![Matt Gaetz says he’s not returning to Congress next year](https://media.cnn.com/api/v1/images/stellar/prod/gettyimages-2161687677.jpg?c=16x9&q=w_800,c_fill)
Matt Gaetz says he’s not returning to Congress next year
CNN
Former Florida Rep. Matt Gaetz, who withdrew from consideration as President-elect Donald Trump’s pick for attorney general on Thursday, said Friday he will not be returning to Congress next year.

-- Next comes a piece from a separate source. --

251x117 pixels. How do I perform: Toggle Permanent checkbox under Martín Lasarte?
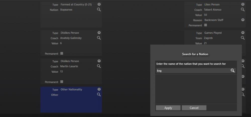[62, 82]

Former Florida Rep. Matt Gaetz, who withdrew from consideration as President-elect Donald Trump’s pick for attorney general on Thursday, said Friday he will not be returning to Congress next year. “I’m still going to be in the fight, but it’s going to be from a new perch. I do not intend to join the 119th Congress,” he told Charlie Kirk in an interview. Gaetz, first elected in 2016, had resigned from the House earlier this month after Trump selected him to lead the Department of Justice and before the House Ethics Committee could release a report about its investigation into him, including alleged sexual misconduct, which he has denied. The fate of the report — and whether it would be released with him no longer in Congress — had resulted in an animated debate on Capitol Hill about whether he could be confirmed. In the wake of Gaetz’s withdrawal as Trump’s pick, senior congressional leaders in both parties had been scrambling to determine if Gaetz could return to the House next year after winning reelection this fall. “There are a number of fantastic Floridians who’ve stepped up to run for my seat, people who have inspired with their heroism, with their public service. And I’m actually excited to see Northwest Florida go to new heights and have great representation,” Gaetz told Kirk. He added: “I’m going to be fighting for President Trump. I’m going to be doing whatever he asks of me, as I always have. But I think that eight years is probably enough time in the United States Congress.”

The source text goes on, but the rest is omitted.